### Document section:

════════════════════

Charles Yu—I once had a professor read a Charles Yu short story in class. Halfway through the story, the professor (and a few students, I should add) began to tear up, and we ended class early because we were all too emotional. We were analyzing the story explicitly as a piece of craft, and despite that, and even though the professor had read the story dozens of times before, the power of the language and story overtook him, and us, and brought us to tears. I was hooked. His writing often experiments with form and his work has been a huge inspiration for ways to combine formal experimentation with emotional resonance.
Octavia Butler—A professor suggested I read Bloodchild and I knew immediately that I was reading the work of a genius. I think one of the primary things her writings have taught me is that complicated, riveting ideas and concepts are best told by exploring the way those concepts and ideas shape the relationships between people/conscious creatures.
Karen Russel—Her sentences are diamonds. She’s one of my favorite literary writers right now. Reading her always pushes me to refine and elevate my sentences.
Danez Smith—I’m not sure how to articulate the ways their poetry has influenced me, but when I find that my prose is feeling stale, dry, or cliched, I often find poetry revitalizes that aspect of my writing, and Danez Smith is one of my absolute favorite poets to read.
Emily Dickinson—Emily Dickinson is my favorite poet of all time. I don’t feel like we have a lot of aesthetic similarities, but something about the sparseness of her poetry, and the power of elision married to the power of rhyme and meter, always sends me reeling.

════════════════════

### Provided data:
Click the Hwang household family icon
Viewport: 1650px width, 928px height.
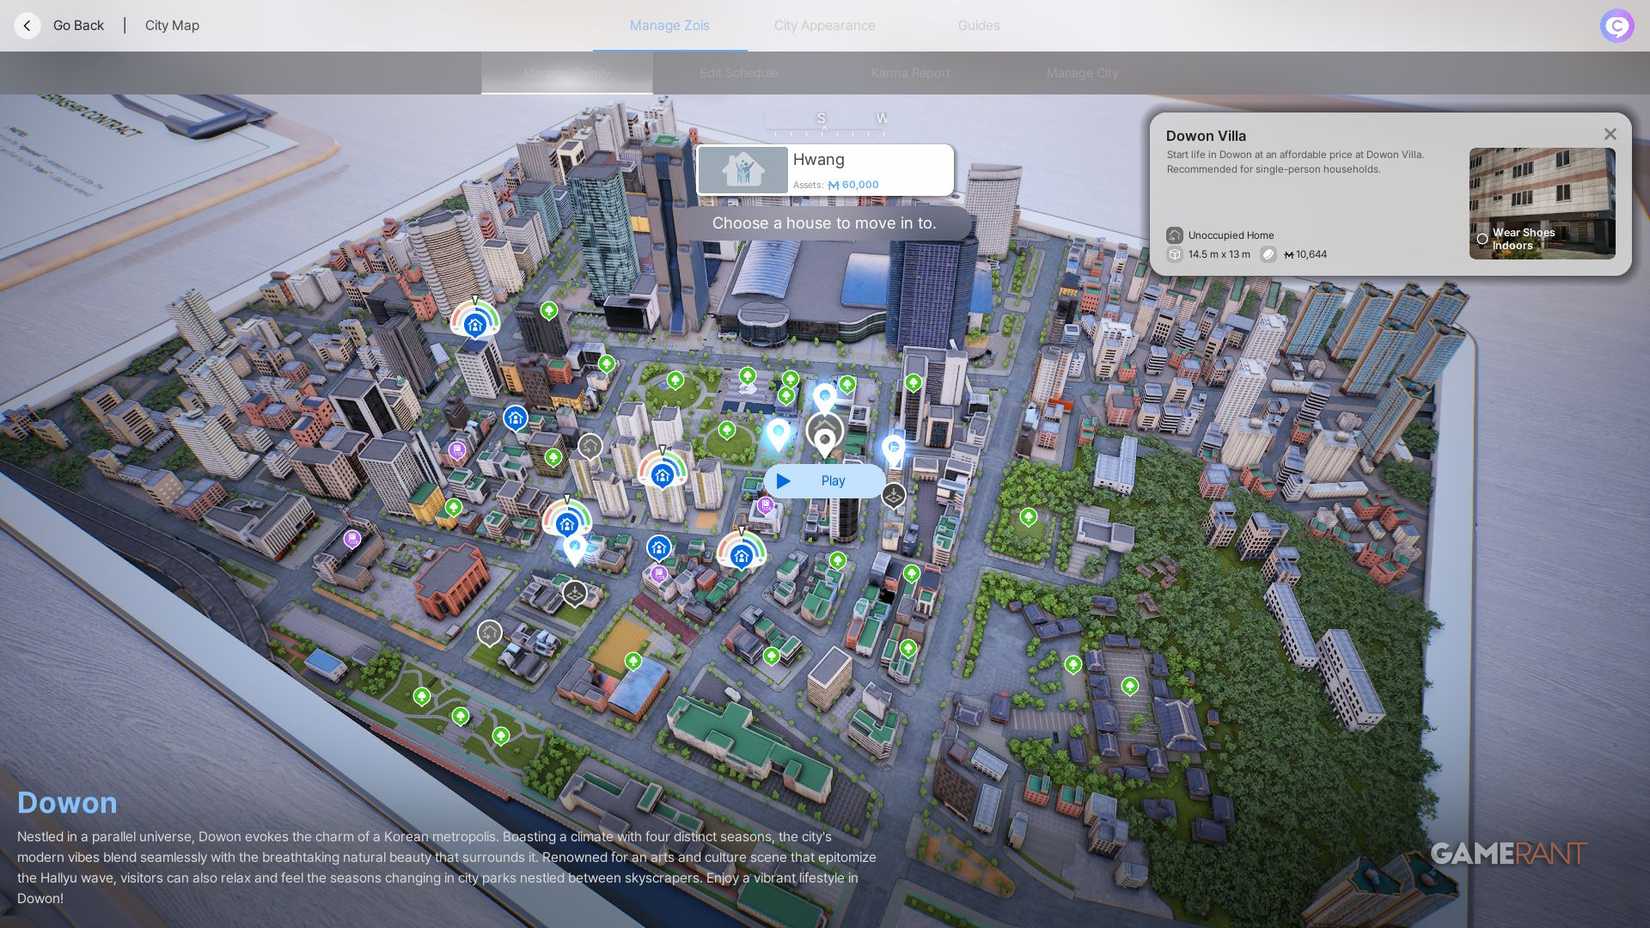point(743,170)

════════════════════

### Written instruction:
Pick up the piece on writers and their influence after its Emily Dickinson entry and continue it. The material is separate from the piece on writers and their influence.

### Task output:
AM: You started publishing your short fiction just a few years ago. What can you tell us about your road to publication, submitting to magazines, and receiving the dreaded rejection letters? How do you know your work is ready to be submitted for publication?
SN: I started submitting to speculative fiction magazines in early high school when I, naively and hilariously, thought “this will be a good way to make some spending money so I can take cute girls and boys out on movie dates.” I started sending out some really bad stories to the highest paying markets I could find online. I’ve been submitting on and off since then.
In college, I started taking writing a lot more seriously. I stopped submitting for a while, then started again my senior year. I started getting more personal rejections with specific feedback after I graduated, which really helped fuel me to continue writing as I began to work full-time, and I finally got some of my first acceptances a year out from my Education Masters program. Every January, I set a goal for 50+ rejections that calendar year. It helps me focus on the process rather than the results, I find, when the goal isn’t “get x number of publications.” I don’t usually get to 50 rejections, but it helps me feel less defeated when the rejections come. I’ve also found that constantly having a story I’m working on helps with rejection, too. If there’s work to do, I have less time to mope.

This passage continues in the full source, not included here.